Schleswig-Holstein auf Friesisch
Nordfriesisch gehört zu den Minderheitensprachen, die von der Europäischen Charta der Regional- oder Minderheitensprachen geschützt werden. Es ist eine der kleinsten Sprachen in Europa. Annähernd 8.000 bis 10.000 Menschen beherrschen die nordfriesische Sprache. Passive Sprachkenntnisse haben ungefähr doppelt so viele. Das Bökingharder und das Fering gehören zu den meist gesprochenen Mundarten des Friesischen. Für die Hauptdialekte des Nordfriesischen liegen Wörterbücher und Sprachlehren sowie zahlreiche literarische Werke vor. Im nordfriesischen Sprachgebiet in Schleswig-Holstein wird im Schuljahr 2021/2022 an zwölf Modellschulen Friesisch unterrichtet, davon an neun öffentlichen Schulen und an drei Schulen der dänischen Minderheit. Schwerpunktmäßig wird Friesisch an Grundschulen unterrichtet, aber auch in der Sekundarstufe I und II. Der Friesischunterricht auf Helgoland wurde im Februar 2020 eingestellt, da keine Nachfolge für die langjährige Friesischlehrkraft gefunden werden konnte. An den Universitäten Kiel und Flensburg kann Friesisch studiert werden.

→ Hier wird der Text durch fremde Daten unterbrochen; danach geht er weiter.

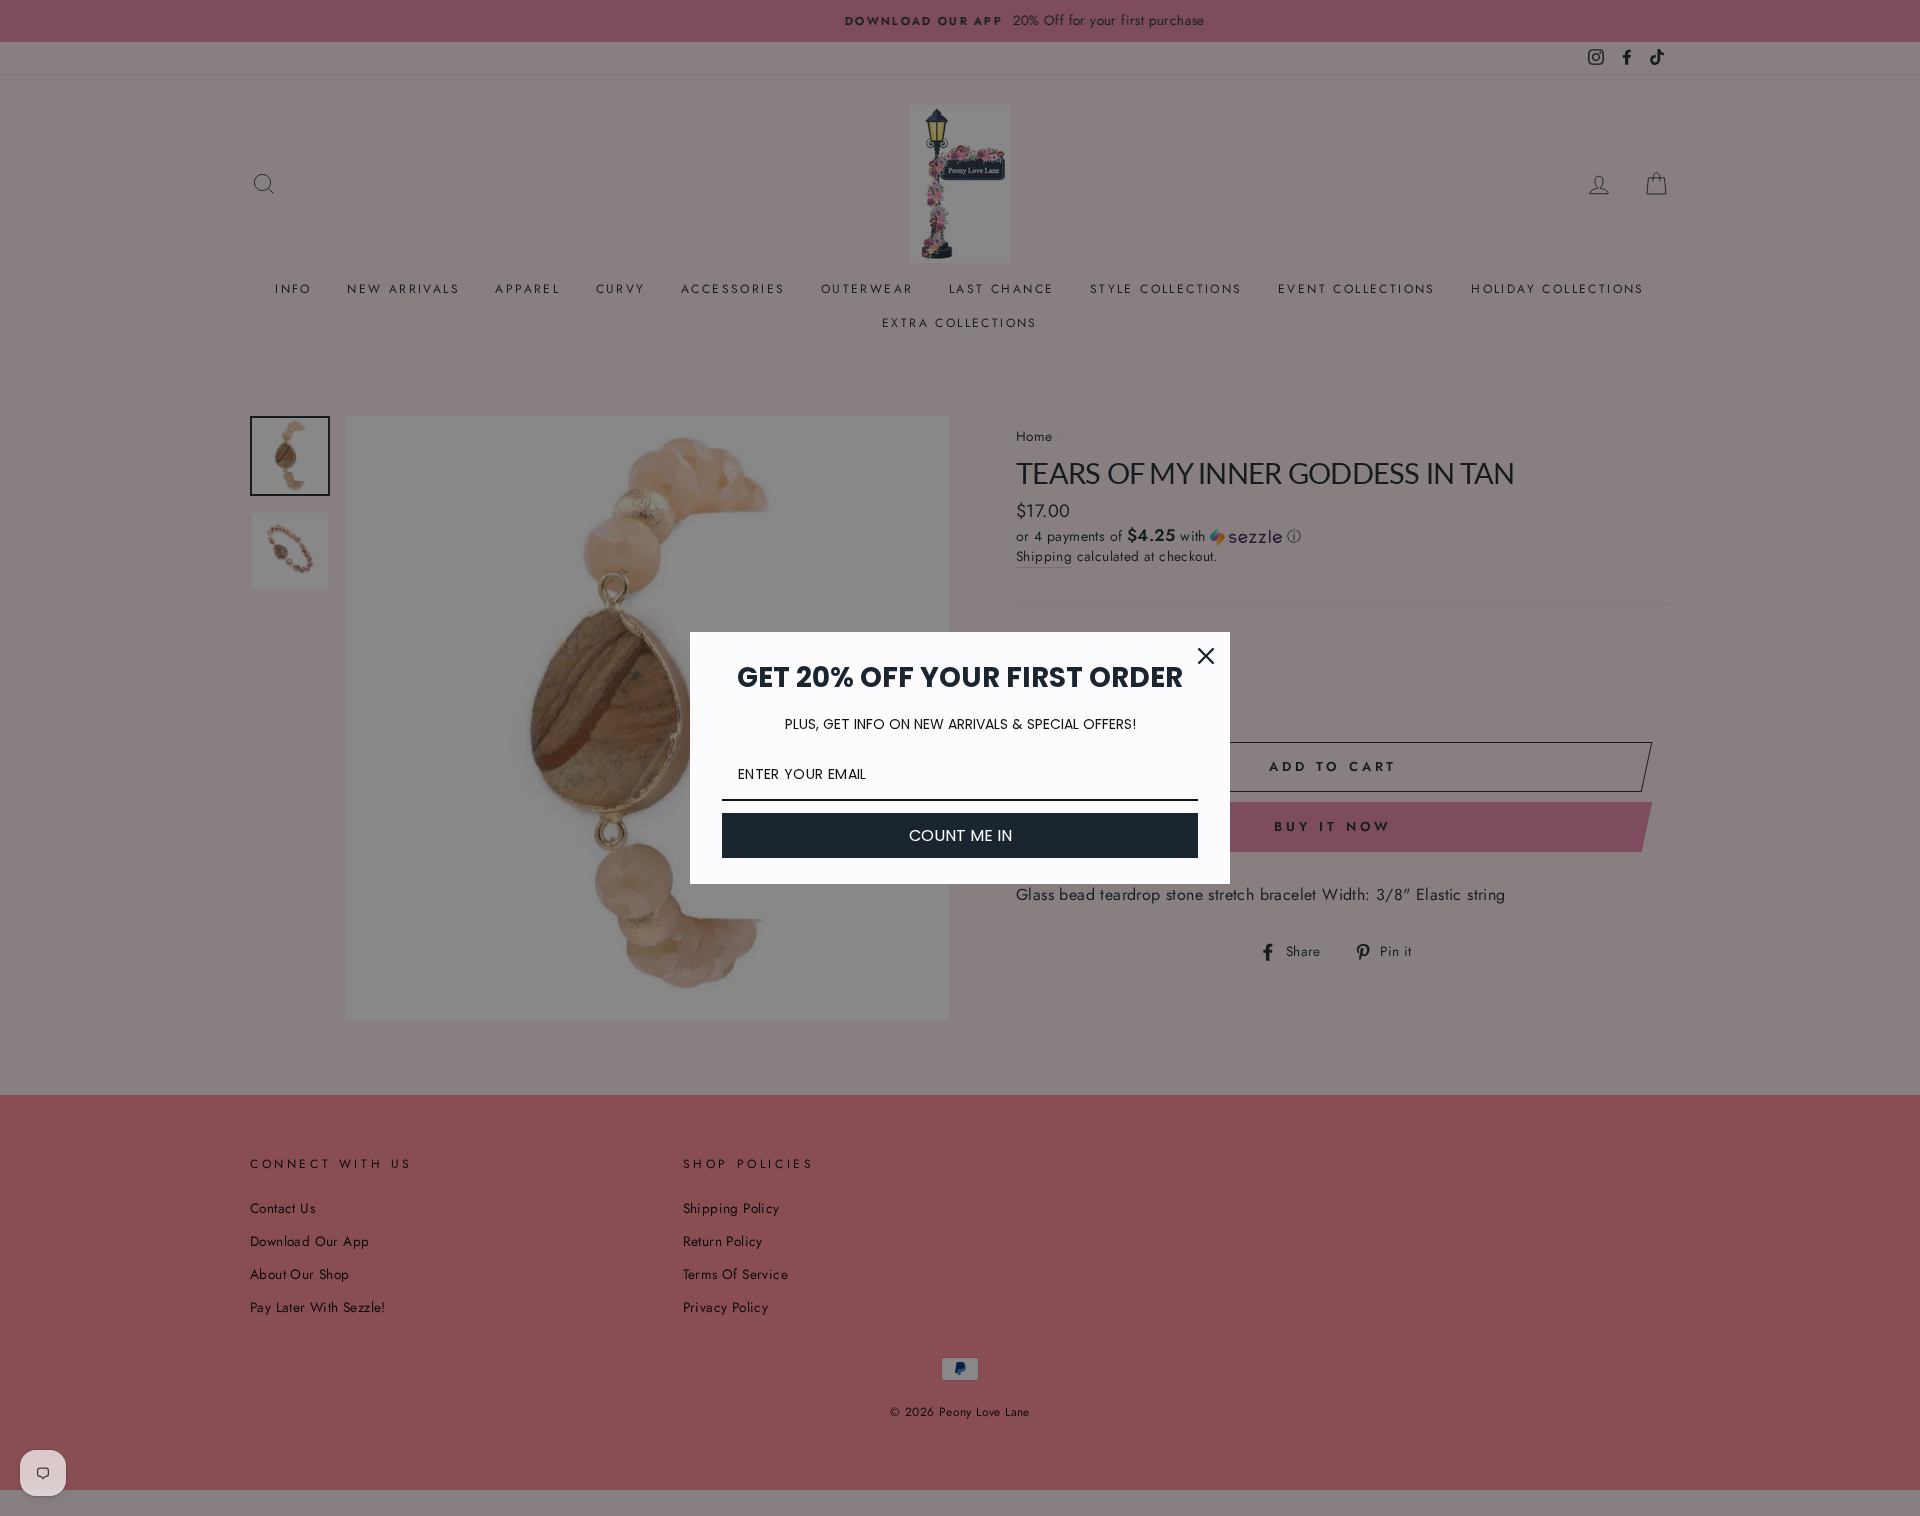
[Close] (1206, 656)
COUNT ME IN (960, 835)
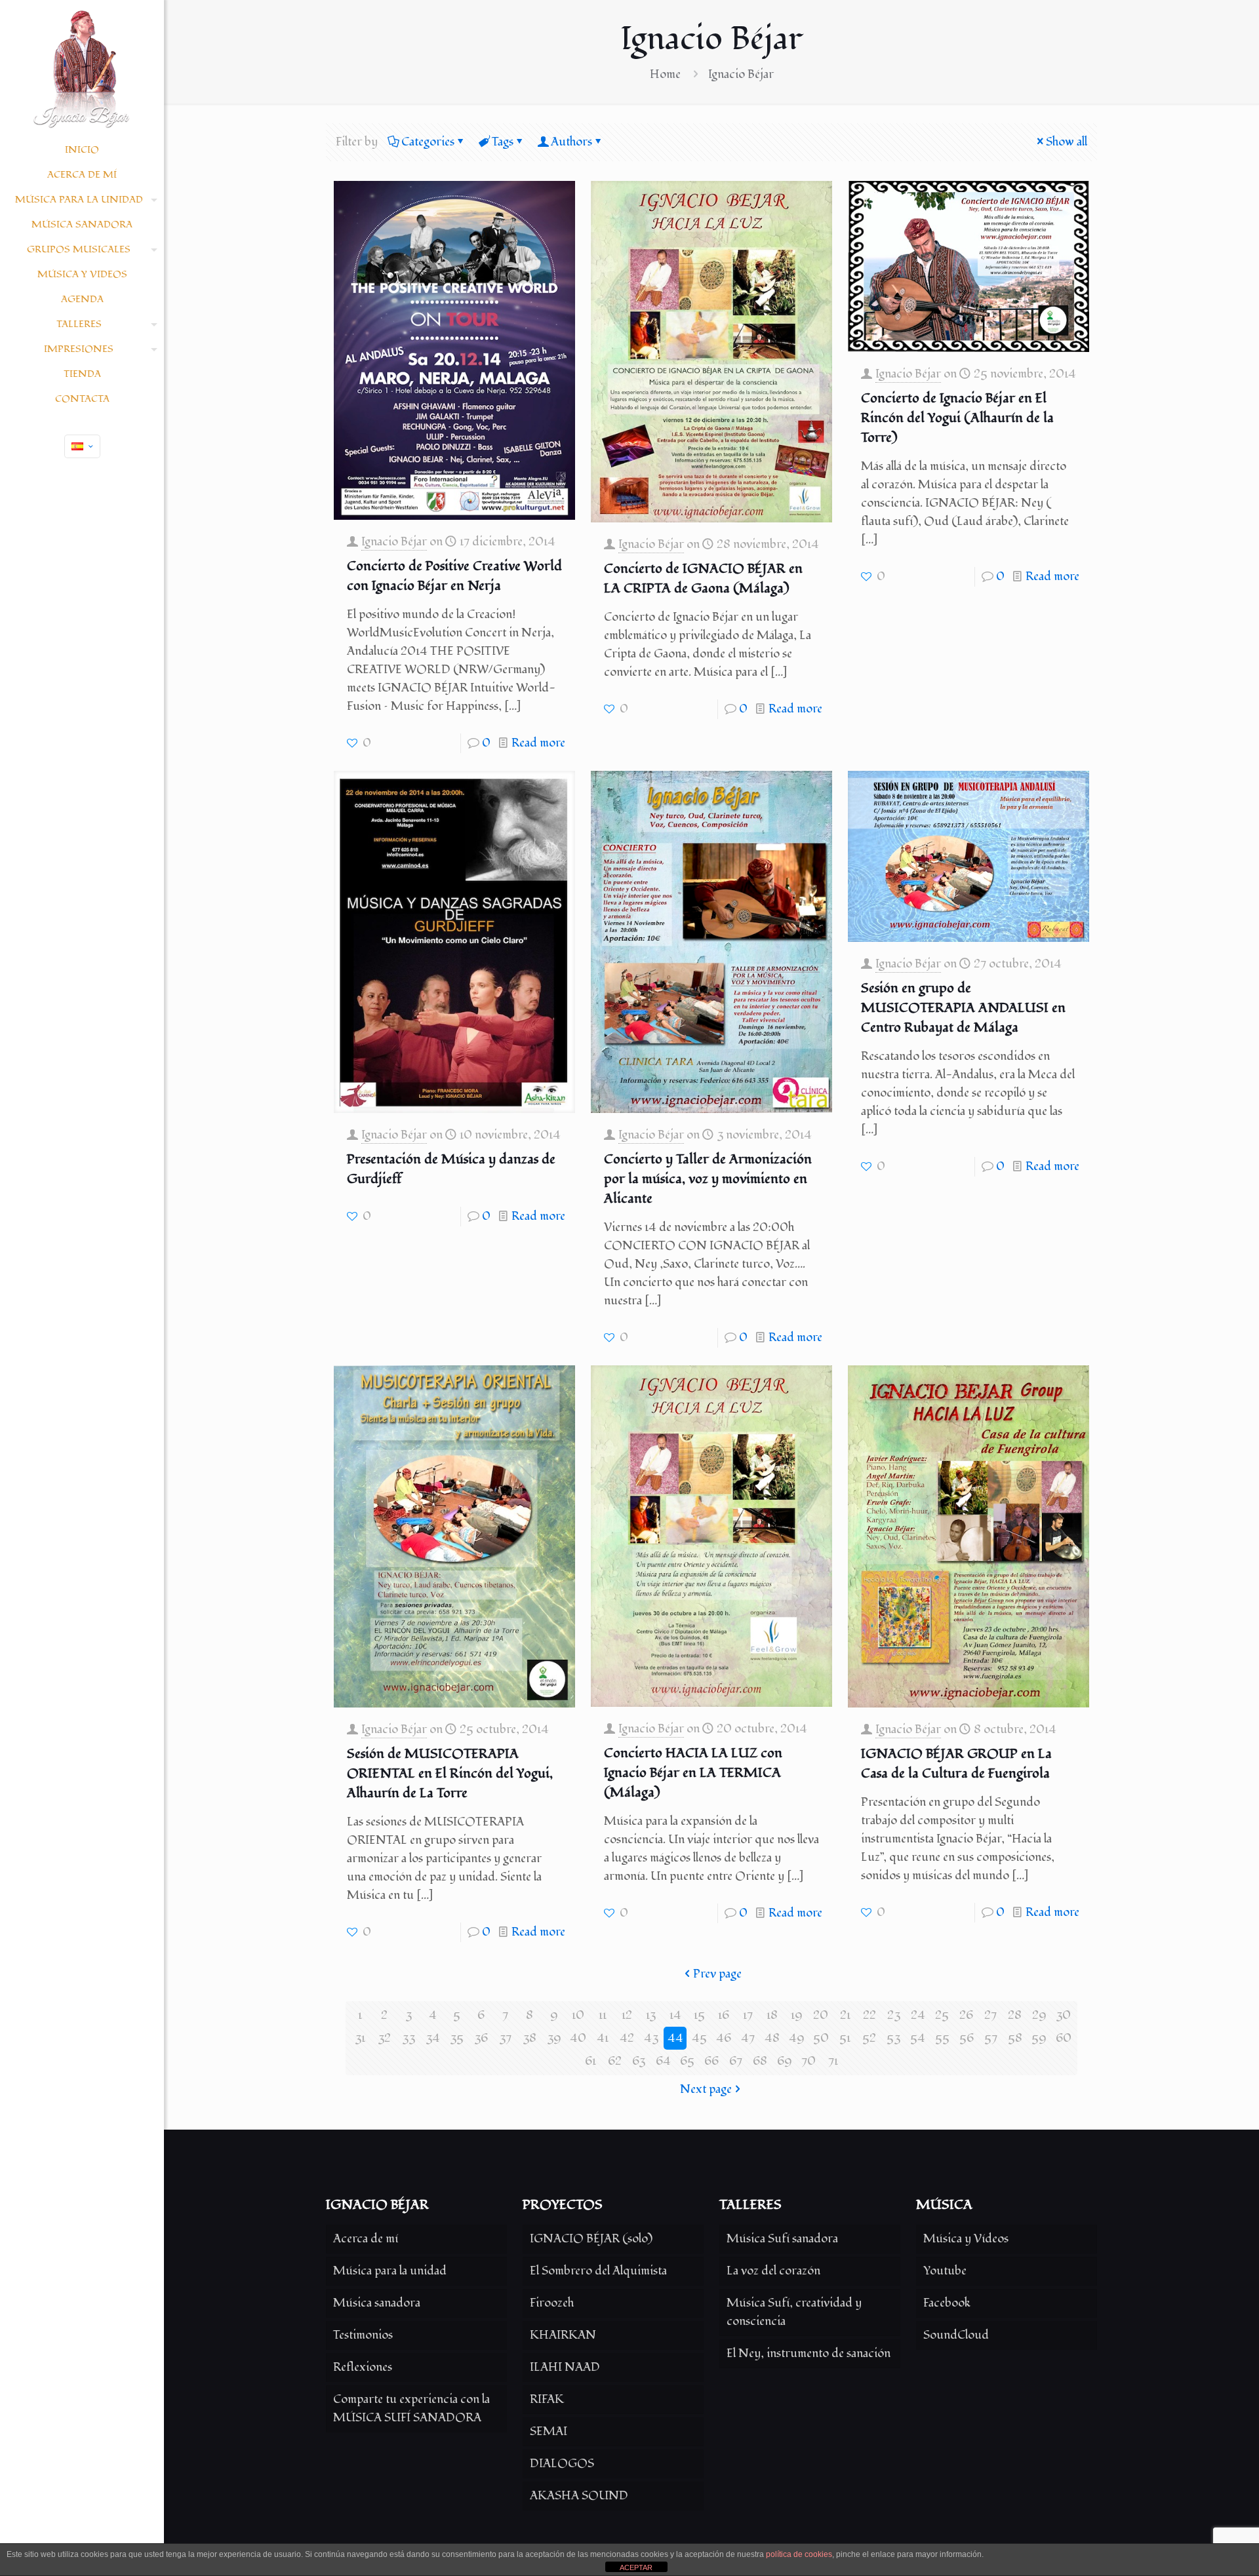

Die unterschiedliche Besiedlung Nordfrieslands zeigt sich heute noch deutlich in den unterschiedlichen Dialekten. So besteht das Nordfriesische aus den zwei Dialektgruppen "Festland-Nordfriesisch" und "Insel-Nordfriesisch", die sich wiederum in neun Mundarten unterscheiden. Die unterschiedlichen Varianten des Friesischen hindern die Friesen aber nicht daran, sich untereinander zu verständigen.
Die Mundarten des Festland-Nordfriesisch sind: Wiedingharder, Bökingharder, Karrharder (vom Aussterben bedroht), Nordergoesharder, Mittelgoesharder (vom Aussterben bedroht), Südergoesharder (um 1980 ausgestorben), Halligfriesisch (vom Aussterben bedroht). Das Insel-Nordfriesisch teilt sich in Syltring (Sölring), Föhring-Amring (Fering, Öömrang) und Helgoländisch (Halunder).
Jedes Jahr am 21. Februar brennen an der nordfriesischen Küste, auf den Inseln und Halligen über 60 Biiken (Leuchtfeuer). Biike ist friesisch und bedeutet "Feuerzeichen". Die Biike geht bis auf heidnische Zeiten zurück. Schon vor 2.000 Jahren sollte der Opferbrand den Gott Wotan gnädig stimmen und ihn dazu bewegen, die eisige Jahreszeit zu beenden.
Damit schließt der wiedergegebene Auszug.